Fentanyl and sufentanil inhibit agonist binding to 5-HT1A receptors in membranes from the rat brain

D. C. Martin, R. P. Introna, R. S. Aronstam

Research output: Contribution to journalArticlepeer-review

18 Scopus citations


The influence of several opioid narcotics and related drugs, on the binding of [3H]8-hydroxy-N,N-dipropyl-2-aminotetralin ([3H]8-OH-DPAT), a serotonergic agonist, to 5-HT1A receptors was determined in membranes from the brain of the rat. Sufentanil and fentanyl inhibited binding of [3H]8-OH-DPAT to hippocampal membranes, with IC50 values of 5.5 and 3.4 μM, respectively. In contrast, IC50 values for meperidine, alfentanil and naloxone exceeded 100 μM. The inhibition of binding by sufentanil appeared to be competitive insofar as 10 μM sufentanil increased the apparent KD from 1.0 ± 0.1 to 3.9 ± 0.3 nM, without affecting the number of binding sites and the inhibition was easily reversed.

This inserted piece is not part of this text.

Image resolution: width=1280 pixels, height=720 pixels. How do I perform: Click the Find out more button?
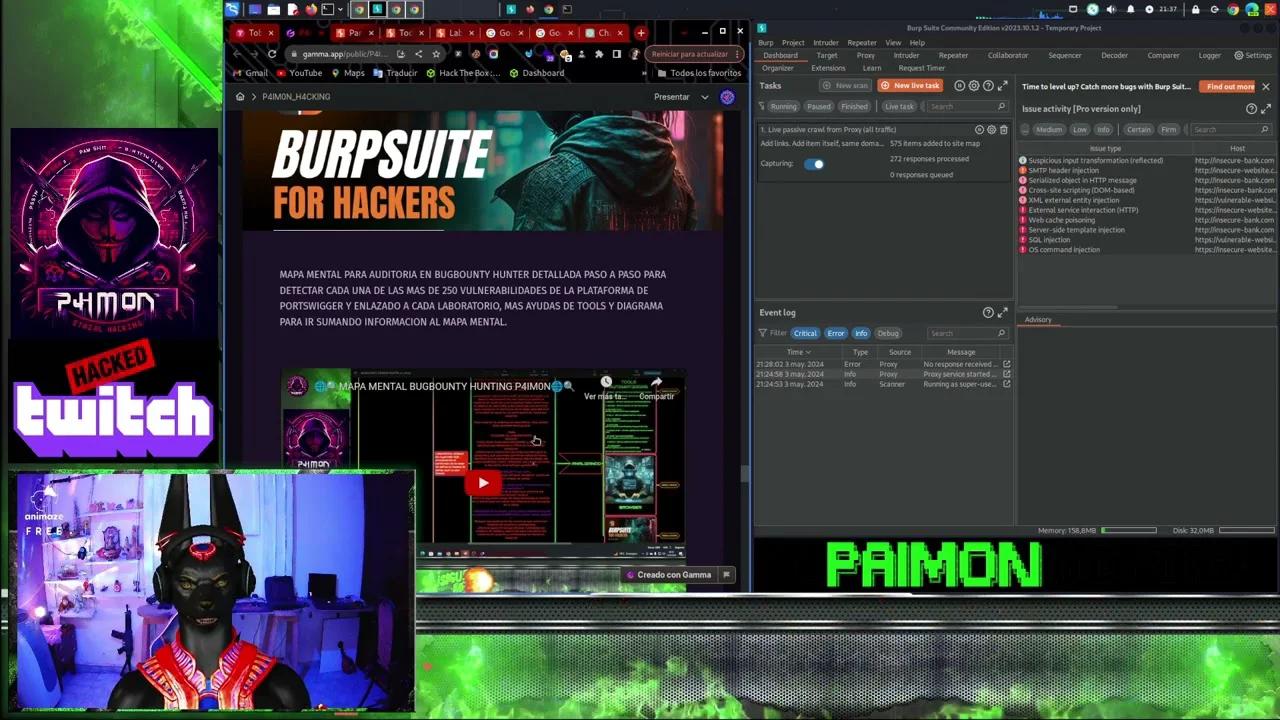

The binding of [3H]8-OH-DPAT to hippocampal membranes was inhibited by 5′-guanylylimidodiphosphate, a stable analogue of GTP, in a concentration-dependent manner. None of the opioid drugs examined altered the sensitivity of binding of [3H]8-OH-DPAT to guanine nucleotides. These results suggest that certain opioid narcotics, disrupt serotonergic neurotransmission as a result of direct interactions with 5-HT1A receptors. No effects of opioid narcotics on 5-HT1A receptor-G protein coupling were noted.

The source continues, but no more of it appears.